▶ [What the task asks]
Give back an exact repetition of the material below, from its first line through the line that contains "Task: Switch to the Shared projects tab", both included, minus the pictures.
◇ ◇ ◇ ◇ ◇ ◇ ◇
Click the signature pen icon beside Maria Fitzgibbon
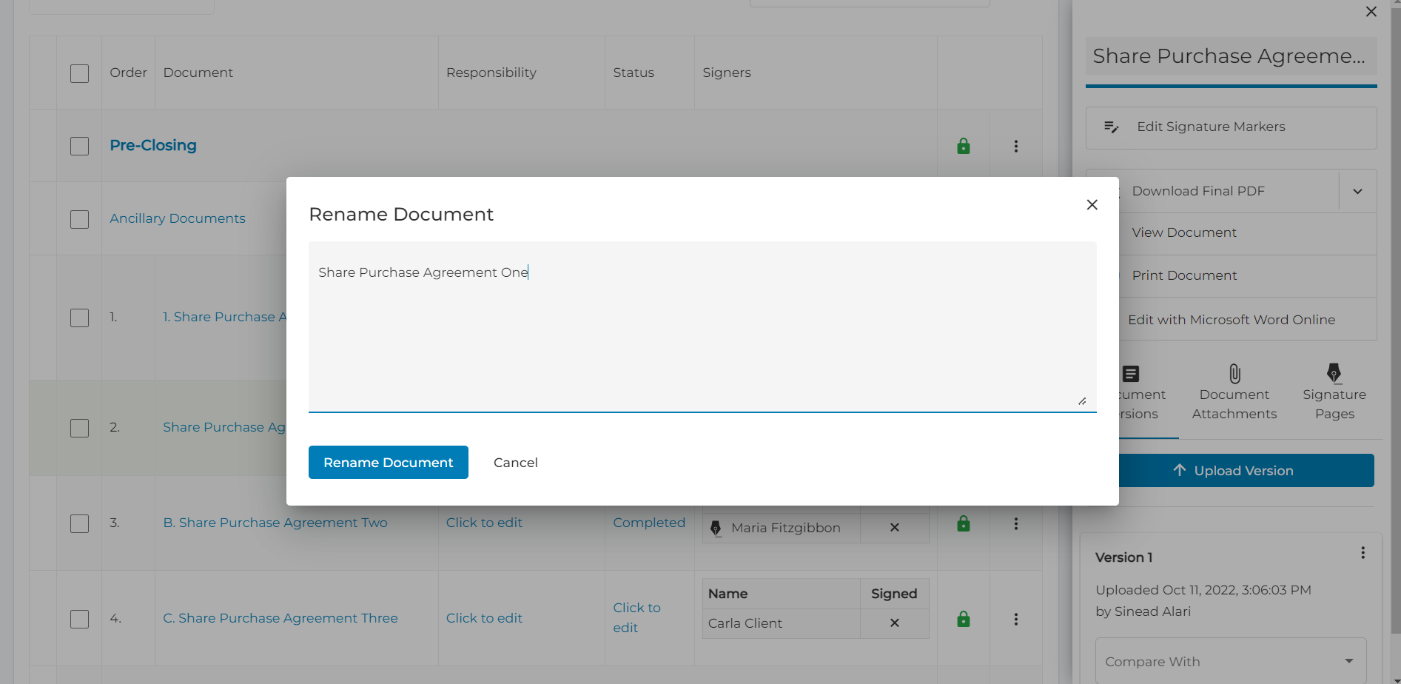 (715, 527)
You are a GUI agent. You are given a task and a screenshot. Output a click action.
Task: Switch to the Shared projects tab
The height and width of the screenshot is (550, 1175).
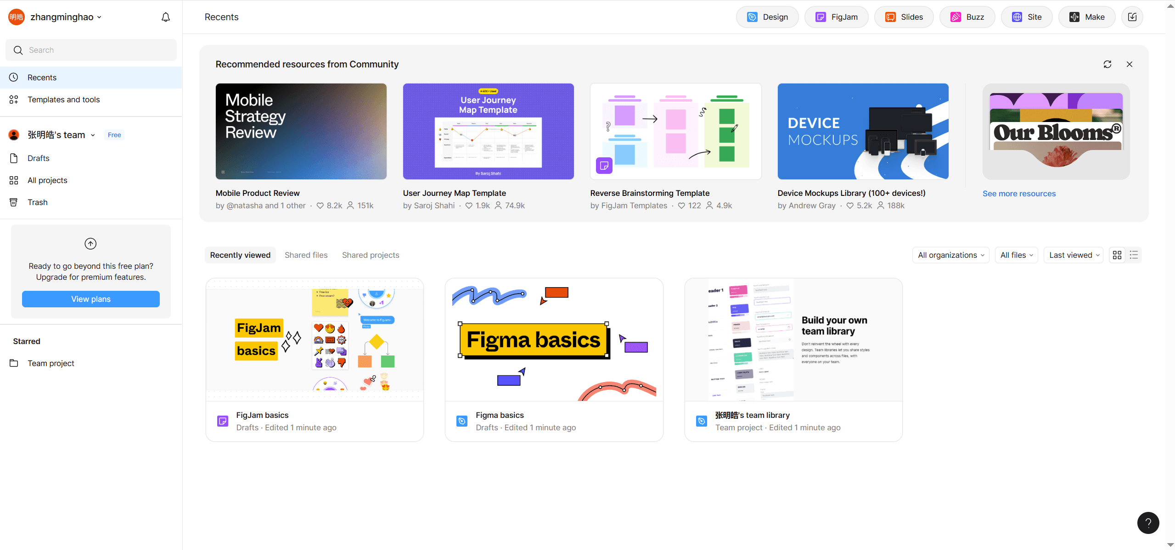coord(370,255)
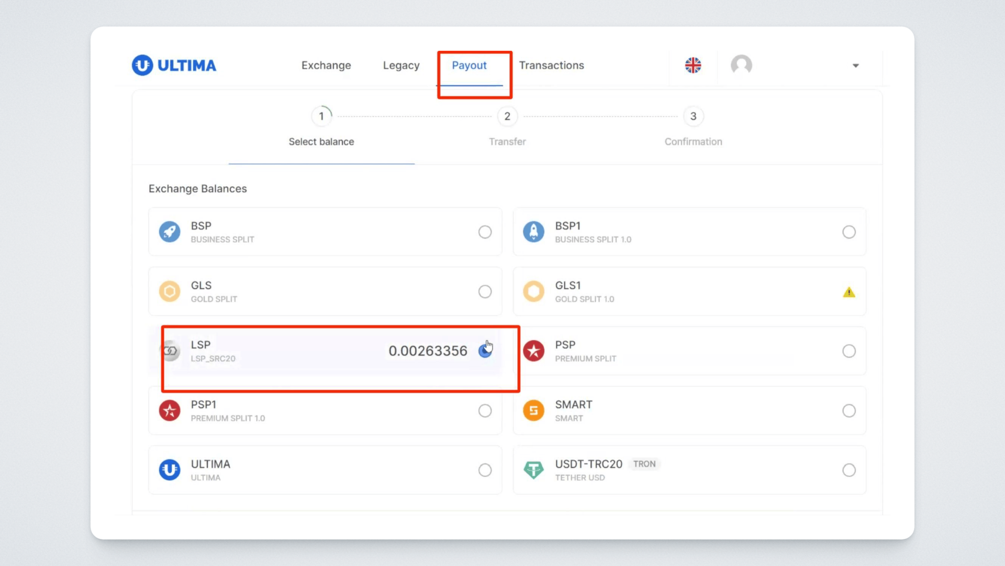Select the GLS Gold Split radio button
The width and height of the screenshot is (1005, 566).
point(485,291)
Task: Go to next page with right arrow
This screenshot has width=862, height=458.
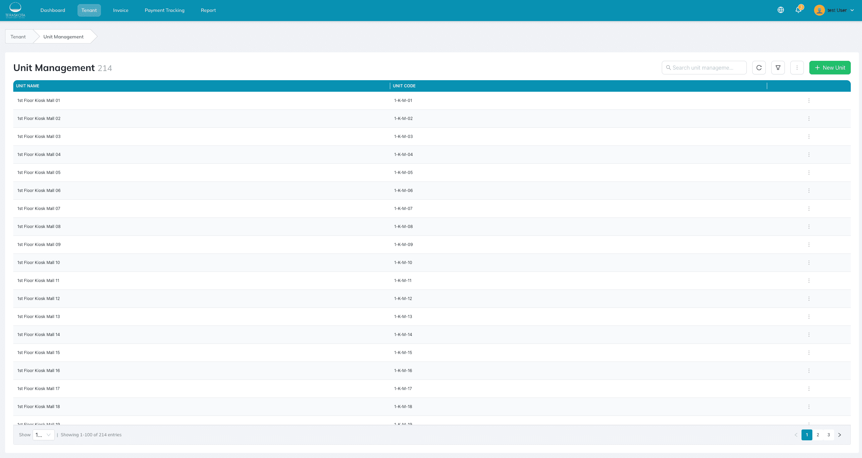Action: tap(840, 435)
◇ ◇ ◇ ◇ ◇ ◇ ◇
▶ [Result of this exercise]
Click the signature pen icon beside Maria Fitzgibbon
 (715, 527)
You are a GUI agent. You are given a task and a screenshot. Output a click action.
Task: Switch to the Shared projects tab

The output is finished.